Born in old Honolulu in 1911, Betty was a great-granddaughter of missionary William Patterson Alexander. She attended Punahou School and then obtained her bachelor’s degree from Vassar College and her master’s degree in social work from Smith College. At Smith Betty worked with wayward youth and had always hoped to continue in social work, but upon graduation she married former Punahou classmate, D. Hebden Porteus, then a young attorney and aspiring politician, and went on to raise five children in Manoa. Betty was active in community affairs, including the Hawaiian Mission Children’s Society and the Daughter’s of Hawaii, and supported Hebden’s three-decade career in politics, which included serving as Secretary of Hawaii’s first Constitutional Convention and President of the second ConCon.

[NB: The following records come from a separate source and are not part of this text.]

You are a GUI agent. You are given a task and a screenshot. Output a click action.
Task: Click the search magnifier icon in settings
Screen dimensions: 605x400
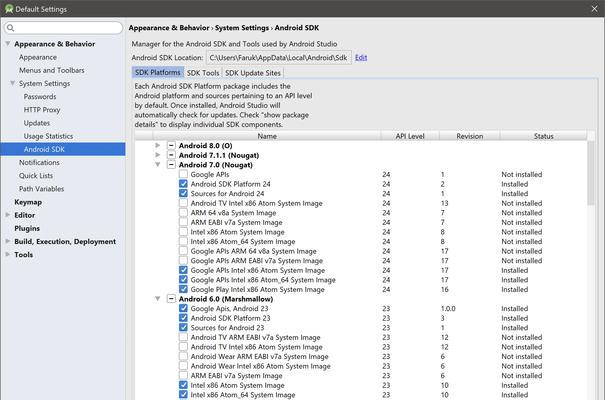coord(11,29)
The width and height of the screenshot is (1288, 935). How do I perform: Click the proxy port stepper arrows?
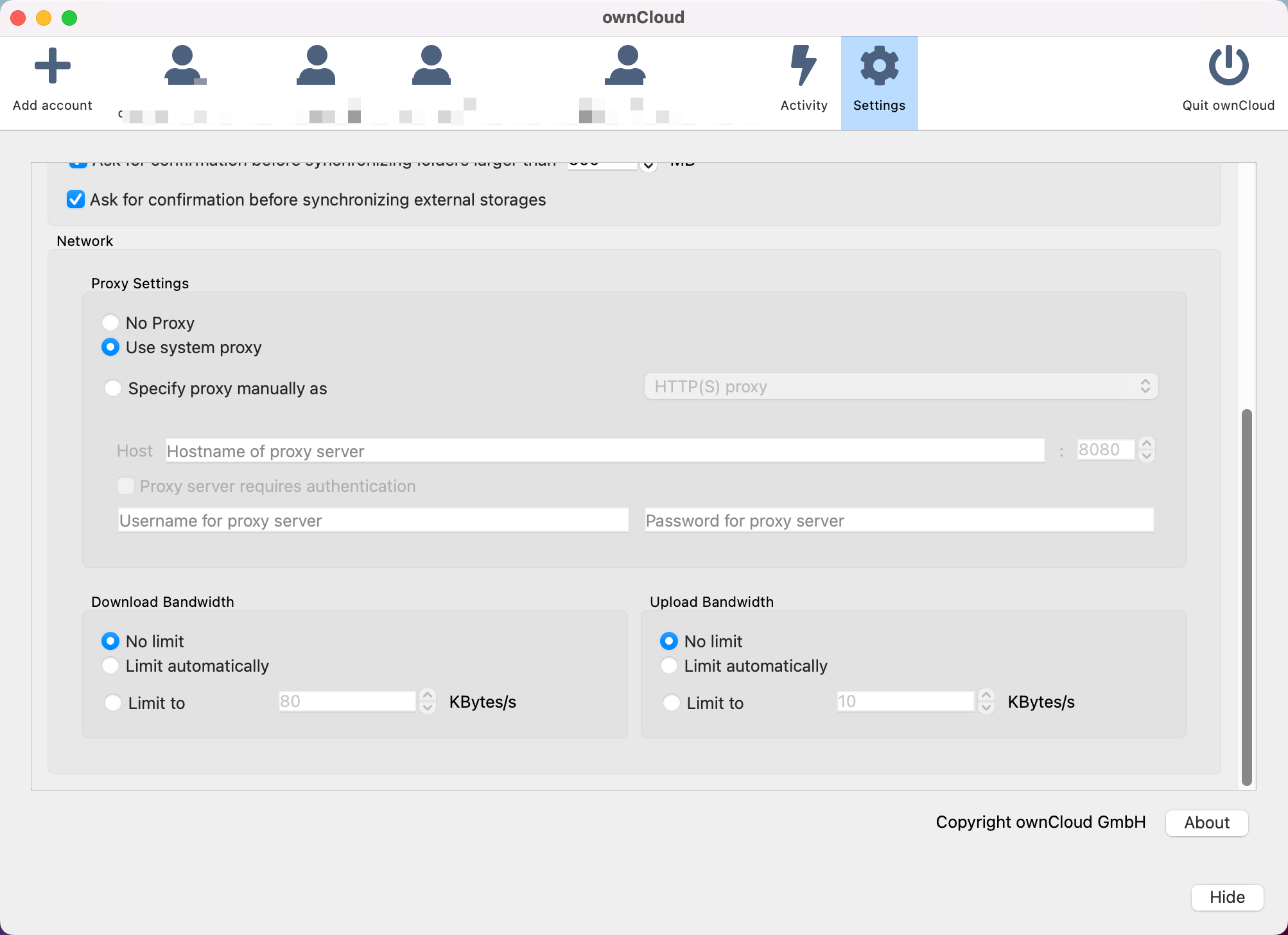[1147, 450]
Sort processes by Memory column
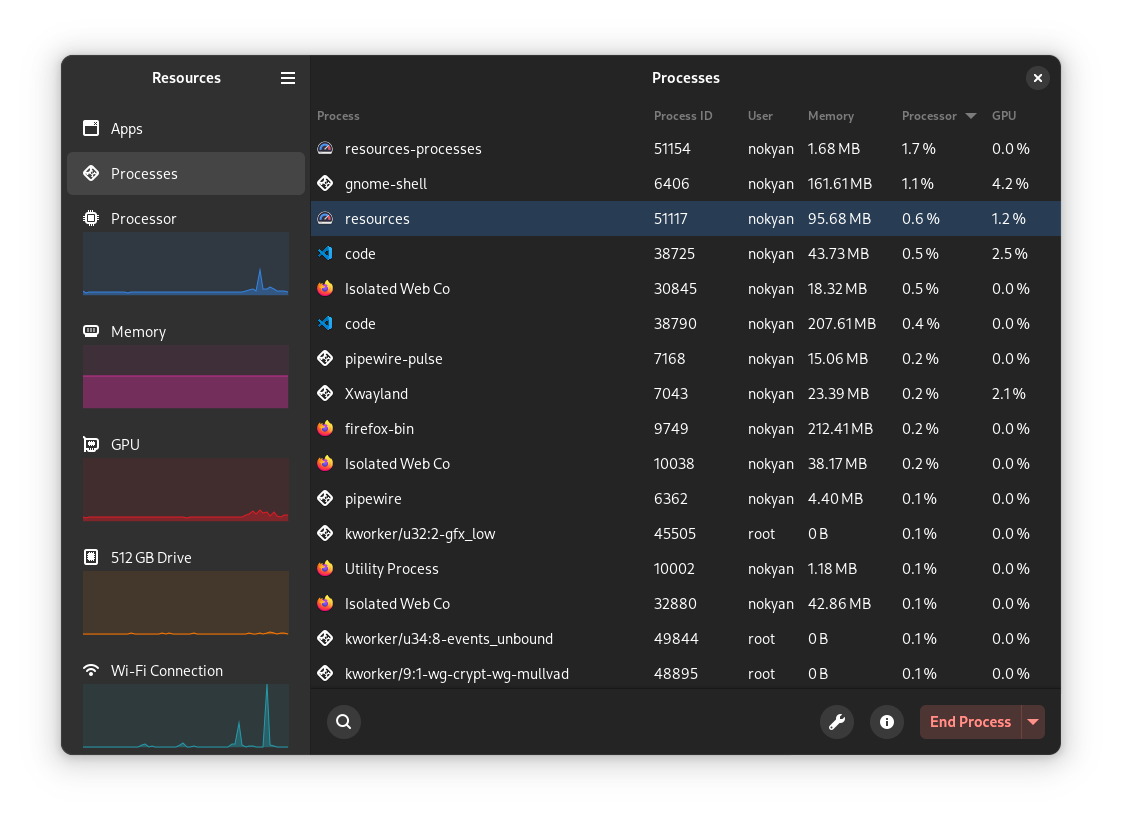 (x=831, y=115)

A lifelong learner and born with a zest for life, Betty’s life belied her upbringing of privilege, however. Even as a senior citizen she still loved to climb trees, scale the Pali and the cliffs of South Point, go mudsliding at Nuuanu, and hike to the “Toilet Bowl” at Haunauma Bay. She studied Hawaiian language, Hawaiian history, astronomy and native plants, and she shared her knowledge of and love for the islands with stories for family and visitors alike.
Betty will particularly be remembered for her writing, which culminated in her first book being published at the age of 76 and a writing career that extended into her 90s. As Betty described often, the seeds of this were planted when, as a young mother, she took the simple step of “escaping the drudgery of housework” by carving out an hour for herself each day to write. She submitted her work to the Honolulu Advertiser and surprised herself by being hired as a columnist, which she penned under the name of “Anne Drummond” as to not interfere with her husband’s politics. The pseudonym gave Betty greater license to express her own views, and so in between changing diapers and making dinners she wrote on a range of topics which revealed her concern for the lives of women and children.
Eventually Betty gave up her column as her family grew, but she nevertheless continued her writing which culminated in three published books and a host of unpublished biographies. Her proudest accomplishment in writing was publishing her book, “My Twentieth Century Philosophy,” in which she espoused her theory for success in life: follow your own creative impulses. In essence, Betty encouraged people to pursue their dreams and act on their creative ideas, since she was convinced that by doing so would bring harmony to not only one’s life but also to the world as a whole.
True to her own advice, Betty lived her life to the fullest and she will be remembered for her curiosity, intellect, and enthusiasm for life. Her death at the age of 99 marks another milestone in the pages from old Hawaii, yet her legacy continues through her writing and through her large family of 5 children, 11 grandchildren and 15 great-grandchildren, all of whom were her pride and joy. Services will be held at 2 p.m. on Saturday, August 14th at the Punahou Chapel in Honolulu, Hawaii. The family requests no flowers but donations can be made to Punahou School.